El dormitorio era una enorme nave con cincuenta o cien camas, no habría podido calcularlo, dispuestas en batería, separadas por una breve mesilla de madera. Estaba también muy mal iluminado. Vaciamos la maleta encima de mi cama, situada hacia la mitad de la nave, y el lego me asignó una taquilla para que ordenara en ella mi ropa. La maleta se la llevó él, pues se guardaban todas juntas en algún lugar, como una colección de ataúdes. Cuando me quedé solo, tras cerrar la taquilla y visitar el cuarto de baño, que estaba situado en un extremo del dormitorio, pensé que iba a llorar, pero el mecanismo del llanto, quizá por la presión que había ejercido sobre él, se había roto. No podía. Me puse el pijama, me metí entre las sábanas, cerré los ojos y me dije: Qué va a ser de mí.

EPÍLOGO

Un día, meses después de terminar este libro, metí las cenizas de mis padres en el maletero del coche, y salí con ellas rumbo a Valencia, dispuesto a cumplir su última voluntad, tantas veces aplazada. Al poco de tomar la autopista, sufrí una especie de alucinación según la cual conducía en realidad por el interior del libro al que acababa de dar fin. La carretera se encontraba dentro de mi novela, formaba parte de ella.
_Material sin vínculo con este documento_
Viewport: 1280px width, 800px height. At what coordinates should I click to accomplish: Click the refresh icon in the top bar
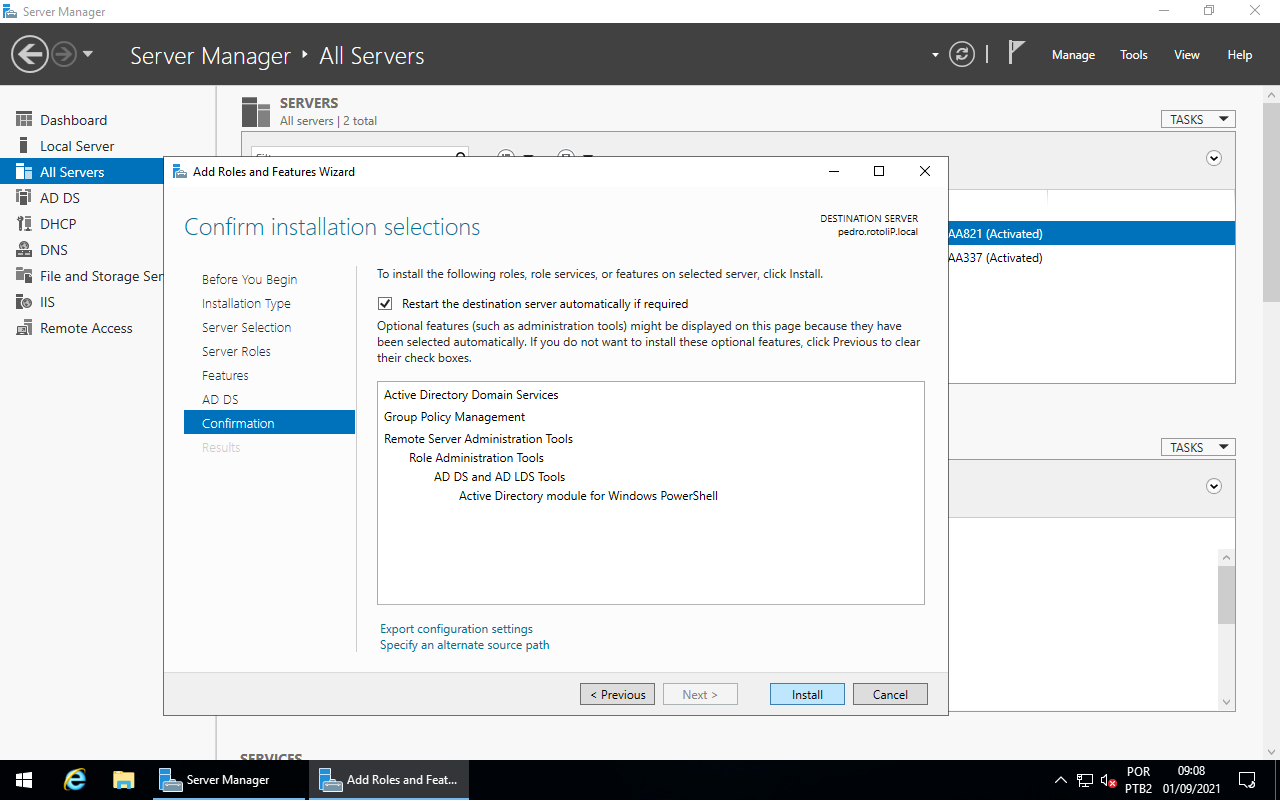point(962,54)
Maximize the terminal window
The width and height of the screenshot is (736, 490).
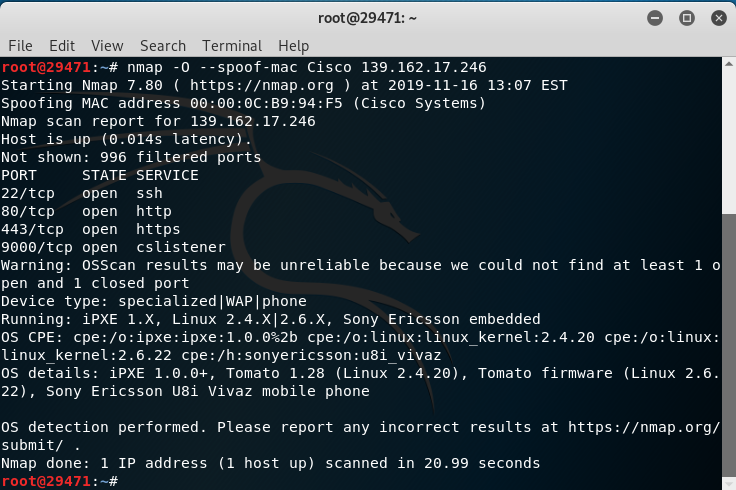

Como el ensueño me proporcionara una suerte de extrañeza sugestiva, que no afectaba a mis reflejos, procuré no hacer nada que pudiera acabar con él. Los estados delirantes, en mi experiencia, son frágiles como burbujas. A veces basta con cambiar de postura para que desaparezcan y la realidad se precipite bruscamente a la literalidad que le es habitual. Por eso no puse música ni encendí la radio. Conducía con suavidad, sin prisas, procurando no realizar movimientos bruscos. Resultaba fantástico que aquel viaje tantas veces aplazado formara parte de la trama de El mundo, pues así había decidido titular la novela.